Segment Start: Dataset content

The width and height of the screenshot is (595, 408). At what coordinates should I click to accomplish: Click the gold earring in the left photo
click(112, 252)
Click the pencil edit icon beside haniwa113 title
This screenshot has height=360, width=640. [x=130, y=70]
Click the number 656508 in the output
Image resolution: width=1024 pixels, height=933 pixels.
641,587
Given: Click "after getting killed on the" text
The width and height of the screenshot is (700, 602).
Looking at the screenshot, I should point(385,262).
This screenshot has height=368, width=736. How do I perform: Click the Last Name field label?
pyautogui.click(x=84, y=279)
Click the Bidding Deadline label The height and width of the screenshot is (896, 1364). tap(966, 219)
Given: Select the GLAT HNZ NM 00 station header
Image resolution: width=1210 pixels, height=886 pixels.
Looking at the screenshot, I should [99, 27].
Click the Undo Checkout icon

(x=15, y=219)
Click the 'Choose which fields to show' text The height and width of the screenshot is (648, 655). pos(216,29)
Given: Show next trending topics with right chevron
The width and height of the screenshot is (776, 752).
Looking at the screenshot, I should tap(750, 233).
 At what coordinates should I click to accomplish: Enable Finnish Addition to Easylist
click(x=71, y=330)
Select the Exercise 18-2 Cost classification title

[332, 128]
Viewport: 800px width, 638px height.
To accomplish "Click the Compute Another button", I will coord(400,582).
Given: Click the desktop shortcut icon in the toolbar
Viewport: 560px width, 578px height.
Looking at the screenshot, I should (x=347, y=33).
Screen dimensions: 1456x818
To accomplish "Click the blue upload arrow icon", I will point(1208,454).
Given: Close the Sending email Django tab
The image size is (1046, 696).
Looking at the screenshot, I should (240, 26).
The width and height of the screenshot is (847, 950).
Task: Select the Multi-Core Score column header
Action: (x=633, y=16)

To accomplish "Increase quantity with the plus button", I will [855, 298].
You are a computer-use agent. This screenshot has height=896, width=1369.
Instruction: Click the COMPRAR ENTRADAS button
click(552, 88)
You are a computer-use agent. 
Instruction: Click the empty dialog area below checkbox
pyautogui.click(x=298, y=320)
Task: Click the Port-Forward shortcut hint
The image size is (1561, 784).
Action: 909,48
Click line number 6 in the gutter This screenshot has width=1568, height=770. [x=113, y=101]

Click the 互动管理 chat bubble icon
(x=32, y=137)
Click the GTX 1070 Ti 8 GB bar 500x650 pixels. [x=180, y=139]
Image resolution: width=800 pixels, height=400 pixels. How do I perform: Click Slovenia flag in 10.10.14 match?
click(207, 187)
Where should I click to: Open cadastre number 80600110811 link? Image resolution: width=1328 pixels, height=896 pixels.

Segment End: Dataset content

Prompt
Across the data, how many lines have the word "agent" in them? Respond with the number alone.

Written response
2